• Welcome! The TrekBBS is the number one place to chat about Star Trek with like-minded fans.
    If you are not already a member then please register an account and join in the discussion!

So What Are you Reading?: Generations

I wouldn't claim to be a trek expert or anything so I might have missed this when I watched TOS a few years ago, but I don't recall all this 'Vulcan mode' nonsense. its a total distraction for the book and it still would be if the show was like that every other word. I don't mind the conflict with Spock and Kirk, and the training sparring match early in the book is pretty fun but I feel like the authors do everything they can to get in their own way.

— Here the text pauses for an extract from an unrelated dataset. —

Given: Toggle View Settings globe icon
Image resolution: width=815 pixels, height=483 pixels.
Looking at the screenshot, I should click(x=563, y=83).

Plenty of books have invented new worldbuilding that wasn't in the shows, especially back in those days when there were so few episodes in comparison. Nothing wrong with that, in principle. (There was plenty of that in The Entropy Effect.)

Part of the "Vulcan mode" that you noted might be because this is a post-TMP novel. They even referenced Spock's encounter with V'Ger and how it affected him. So part of that might have been purposeful since the authors want us to know it's a post-TMP book.

I'm only about 2 or 3 chapters in so I have a long way to go. I don't expect much from this novel, given the author's, um, poor history of writing prevous Star Trek books. But that's at least one point I could concede makes sense (and the novel was released pre-TWOK so they didn't even have that ahead of them yet story wise--it was still a blank slate where Spock would go on after TMP).
 
Part of the "Vulcan mode" that you noted might be because this is a post-TMP novel. They even referenced Spock's encounter with V'Ger and how it affected him. So part of that might have been purposeful since the authors want us to know it's a post-TMP book.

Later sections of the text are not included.